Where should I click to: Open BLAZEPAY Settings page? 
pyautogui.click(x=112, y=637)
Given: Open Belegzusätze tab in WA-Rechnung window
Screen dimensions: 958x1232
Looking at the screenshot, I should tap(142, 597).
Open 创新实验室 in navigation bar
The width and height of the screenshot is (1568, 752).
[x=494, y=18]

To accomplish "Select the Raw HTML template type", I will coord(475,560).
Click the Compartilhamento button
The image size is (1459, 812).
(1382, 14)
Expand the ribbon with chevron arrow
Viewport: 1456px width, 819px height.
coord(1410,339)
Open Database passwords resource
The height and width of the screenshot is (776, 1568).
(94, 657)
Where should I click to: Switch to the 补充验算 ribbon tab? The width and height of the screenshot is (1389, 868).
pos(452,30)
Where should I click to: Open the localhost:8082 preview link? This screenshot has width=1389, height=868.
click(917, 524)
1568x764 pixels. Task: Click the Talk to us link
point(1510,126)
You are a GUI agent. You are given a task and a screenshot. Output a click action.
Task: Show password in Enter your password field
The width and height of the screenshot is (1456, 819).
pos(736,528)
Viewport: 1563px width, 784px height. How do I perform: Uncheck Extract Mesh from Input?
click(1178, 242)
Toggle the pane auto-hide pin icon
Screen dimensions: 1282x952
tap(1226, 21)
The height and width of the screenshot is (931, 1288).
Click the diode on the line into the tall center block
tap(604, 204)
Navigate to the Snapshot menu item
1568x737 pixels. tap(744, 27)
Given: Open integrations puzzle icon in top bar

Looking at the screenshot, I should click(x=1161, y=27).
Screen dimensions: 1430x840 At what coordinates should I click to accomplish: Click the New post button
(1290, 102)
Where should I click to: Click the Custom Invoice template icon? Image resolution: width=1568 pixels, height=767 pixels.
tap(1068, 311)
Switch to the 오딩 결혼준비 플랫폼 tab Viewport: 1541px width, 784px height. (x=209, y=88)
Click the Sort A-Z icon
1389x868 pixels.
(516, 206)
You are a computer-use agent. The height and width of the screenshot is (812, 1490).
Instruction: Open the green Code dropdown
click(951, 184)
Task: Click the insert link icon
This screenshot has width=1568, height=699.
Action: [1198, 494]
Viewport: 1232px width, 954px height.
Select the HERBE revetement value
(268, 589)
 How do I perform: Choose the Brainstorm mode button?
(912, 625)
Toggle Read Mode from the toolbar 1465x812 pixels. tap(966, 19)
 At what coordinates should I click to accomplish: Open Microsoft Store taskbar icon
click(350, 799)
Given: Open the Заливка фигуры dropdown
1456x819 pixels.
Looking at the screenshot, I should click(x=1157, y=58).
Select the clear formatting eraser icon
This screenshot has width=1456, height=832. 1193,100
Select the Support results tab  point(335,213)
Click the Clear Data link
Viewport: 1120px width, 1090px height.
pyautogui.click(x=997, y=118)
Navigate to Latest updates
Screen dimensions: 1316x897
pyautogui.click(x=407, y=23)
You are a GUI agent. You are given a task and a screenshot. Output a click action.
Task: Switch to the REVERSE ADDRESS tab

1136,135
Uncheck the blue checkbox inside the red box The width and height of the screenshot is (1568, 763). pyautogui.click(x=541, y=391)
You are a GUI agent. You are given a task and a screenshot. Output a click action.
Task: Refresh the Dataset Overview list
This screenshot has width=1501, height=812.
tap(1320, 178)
══════════
→ **TASK**
What must be returned is the line with "Screen dimensions: 1316x897" plus every line after it to the end of the entries, exactly as they appear.

→ **EXERCISE RESPONSE**
Screen dimensions: 1316x897
pyautogui.click(x=407, y=23)
You are a GUI agent. You are given a task and a screenshot. Output a click action.
Task: Switch to the REVERSE ADDRESS tab

1136,135
Uncheck the blue checkbox inside the red box The width and height of the screenshot is (1568, 763). pyautogui.click(x=541, y=391)
You are a GUI agent. You are given a task and a screenshot. Output a click action.
Task: Refresh the Dataset Overview list
This screenshot has width=1501, height=812.
tap(1320, 178)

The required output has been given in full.